申すまでもなく支那は非常な大国であります。その面積におきましても日本全土の十五倍に上っ
ている、五億に近い人口を有している。我国の占領地域が日本全土の二倍半であるとするなら
ば、まだ十二倍半の領土が支那に残されているのであります。この広大なるところの領土に加う
るに、これに相当するところの人口をもってして、これを統轄するところの力を有する者でなけ
れば、支那の将来を担って立つことは出来ない。近く現われんとするところの新政府はこれだけ
の力があるのであるか。私ども如何に贔屓目に見ましても、この新政府にこれだけの力があると
はどうも思えないのであります。 

 そうするとどうなるのでありますか。もし蒋介石を撃滅することが出来ないとするならば、こ
れはもはや問題でない。よしこれを撃滅することが出来たとしても、その後はどうなる。新政府
中略
例えば国民精神総動員なるものがあります、この国費多端の際に当って、ずいぶん巨額の費用 を投じているのでありまするが、一体これは何をなしているのであるかは私どもには分らない。 (拍手)   この大事変を前に控えておりながら、この事変の目的はどこにあるかということすらまだ普く 国民の問には徹底しておらないようである。

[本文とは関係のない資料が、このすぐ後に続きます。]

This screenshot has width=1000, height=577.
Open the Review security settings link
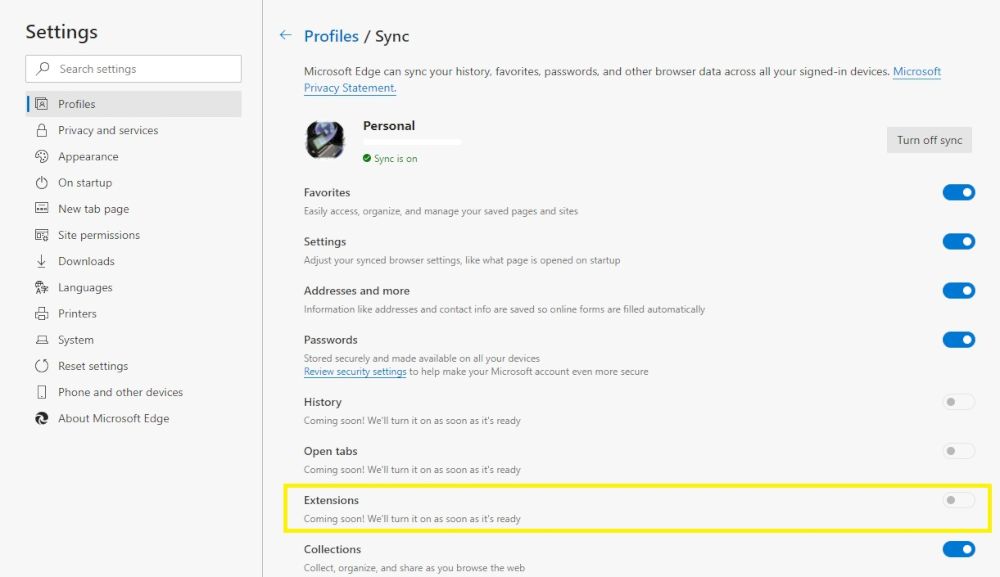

([ヒヤヒヤ』拍手)聞くところによれば、いつぞ やある有名な老政治家か、演説会場において聴衆に向って今度の戦争の目的は分らない、何のた めに戦争をしているのであるか自分には分らない、諸君は分っているか、分っているならば聴か してくれと言うたところが、満場の聴衆一人として答える者がなかったというのである。(笑声)
中略
事変以来我が国民は実に従順であります。言論の圧迫に遭って国民的意思、国民的感情をも披
瀝することが出来ない。ことに近年中央地方を通じて、全国に弥漫しておりますところのかの官
僚政治の弊害には、悲憤の涙を流しながらも黙々として政府の命令に服従する。